L'€conomista
Edilizia, appalti integrati e accordi quadro: pochi contratti e ostacoli alla concorrenza
In materia di affidamenti, il nodo più intricato riguarda gli appalti che assegnano a un unico soggetto progettazione ed esecuzione dei lavori: il rischio è crescente per competitività e qualità progettuale
La scorsa settimana, nella Sala della Regina alla Camera, il presidente dell’ANAC Giuseppe Busia ha presentato i risultati della relazione annuale. Una fotografia di un mercato in forte crescita — 309,7 miliardi di euro complessivi, +13,9% rispetto al 2024 — ma anche di un sistema attraversato da criticità strutturali che rischiano di compromettere qualità e trasparenza della spesa pubblica. L’allarme che ha dominato titoli e commenti riguarda gli affidamenti diretti: per servizi e forniture arrivano al 95% delle acquisizioni totali, con una concentrazione sospetta a ridosso della soglia dei 140.000 euro che fa ipotizzare frazionamenti artificiosi. È un fenomeno reale, e ANAC fa bene a segnalarlo. Ma concentrarsi solo su questo rischia di lasciare nell’ombra dinamiche economicamente ben più rilevanti. Lo sottolinea la Fondazione Inarcassa, che rappresenta circa 180.000 ingegneri e architetti liberi professionisti: per questa categoria, le criticità più serie non vengono dagli affidamenti diretti, ma da due altri istituti — gli appalti integrati e gli accordi quadro — che pure nel dibattito post-ANAC sono quasi spariti dal radar.
Il punto non è il numero delle procedure, ma il loro peso economico. Gli appalti integrati — quelli che affidano a un unico soggetto sia la progettazione sia l’esecuzione dei lavori — nel 2025 rappresentano meno del 10% delle procedure sui lavori pubblici. Fin qui sembrerebbero una quota marginale. Ma in termini di valore la proporzione si ribalta: concentrano tra il 18% e il 25% del valore complessivo dei lavori pubblici, con percentuali ancora più alte nelle grandi opere e nei progetti PNRR. Pochi contratti, enormi risorse. «La preoccupazione», dice l’ing. Andrea De Maio, presidente della Fondazione Inarcassa, «è per la crescita marcata di altri due istituti: gli appalti integrati e gli accordi quadro che, limitando fortemente la concorrenza e l’accesso al mercato, concentrano importi economici di gran lunga più elevati degli affidamenti diretti in un numero decisamente inferiore di procedure.»
Il problema degli appalti integrati è strutturale, non occasionale. Quando progettazione ed esecuzione vengono affidate allo stesso soggetto, il progettista smette di rispondere alla committenza pubblica e diventa di fatto un’emanazione dell’impresa esecutrice. Viene meno quella terzietà tecnica che dovrebbe essere il presidio della qualità e della sicurezza delle opere. Il risultato, documentato da numerosi casi concreti, sono varianti in corso d’opera, lievitazione dei costi, contenziosi e un abbassamento generale della qualità progettuale. Diverso ma non meno preoccupante il discorso sugli accordi quadro. Questi strumenti — pensati per semplificare la programmazione degli acquisti in settori standardizzabili — rappresentano il 10-15% delle procedure sopra soglia, ma arrivano a superare il 30% del valore complessivo degli affidamenti di servizi e forniture. Applicarli ai servizi di ingegneria e architettura, che sono per definizione prestazioni intellettuali e non producibili in serie, genera effetti paradossali: requisiti di accesso gonfiati che tagliano fuori le piccole realtà professionali, incarichi concentrati su pochi grandi soggetti, subappalto a cascata con compensi inadeguati, e una fase esecutiva difficilmente monitorabile.

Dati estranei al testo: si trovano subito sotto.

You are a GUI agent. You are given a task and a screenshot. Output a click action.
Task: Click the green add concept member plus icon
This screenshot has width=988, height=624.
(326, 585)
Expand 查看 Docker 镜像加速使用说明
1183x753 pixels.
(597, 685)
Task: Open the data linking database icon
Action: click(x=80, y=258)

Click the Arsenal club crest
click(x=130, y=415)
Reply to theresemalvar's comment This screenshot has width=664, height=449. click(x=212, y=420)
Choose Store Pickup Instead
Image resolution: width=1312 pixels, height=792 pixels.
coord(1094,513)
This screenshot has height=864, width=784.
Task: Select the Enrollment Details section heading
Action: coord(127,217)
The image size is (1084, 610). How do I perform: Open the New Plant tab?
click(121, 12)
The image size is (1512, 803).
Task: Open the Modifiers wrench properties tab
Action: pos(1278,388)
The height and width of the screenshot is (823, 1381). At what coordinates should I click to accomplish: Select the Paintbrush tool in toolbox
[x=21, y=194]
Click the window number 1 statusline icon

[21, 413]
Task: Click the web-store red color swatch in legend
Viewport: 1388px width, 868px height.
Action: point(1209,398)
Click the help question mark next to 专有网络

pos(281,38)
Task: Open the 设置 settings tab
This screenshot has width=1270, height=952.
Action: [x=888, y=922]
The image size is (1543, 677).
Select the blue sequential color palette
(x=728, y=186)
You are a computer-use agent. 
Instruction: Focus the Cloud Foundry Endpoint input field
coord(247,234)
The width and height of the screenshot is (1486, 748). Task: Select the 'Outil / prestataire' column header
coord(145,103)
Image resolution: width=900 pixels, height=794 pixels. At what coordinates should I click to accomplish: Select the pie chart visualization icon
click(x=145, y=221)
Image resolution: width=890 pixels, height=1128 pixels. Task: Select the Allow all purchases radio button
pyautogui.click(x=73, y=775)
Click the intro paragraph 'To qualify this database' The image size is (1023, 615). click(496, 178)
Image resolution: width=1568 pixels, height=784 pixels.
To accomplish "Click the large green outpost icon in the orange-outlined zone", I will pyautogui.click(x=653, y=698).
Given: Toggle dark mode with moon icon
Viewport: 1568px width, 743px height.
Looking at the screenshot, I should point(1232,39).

Strumenti pensati per l’efficienza che, applicati nel posto sbagliato, producono esattamente l’effetto contrario. Il rapporto ANAC offre una base dati preziosa e il lavoro di Busia va nella direzione giusta. Ma la sua ricezione pubblica si è fermata alla superficie del fenomeno più visibile. La vera sfida per il Legislatore è spostare l’attenzione dal numero delle procedure al loro impatto reale: sulla concorrenza, sulla qualità progettuale, sul ruolo indipendente del tecnico lungo tutto il ciclo di vita dell’opera. In un Paese che ha impegnato miliardi nel PNRR e che deve fare i conti con la messa in sicurezza sismica e la transizione ecologica delle infrastrutture, non è un dettaglio. È il punto di partenza.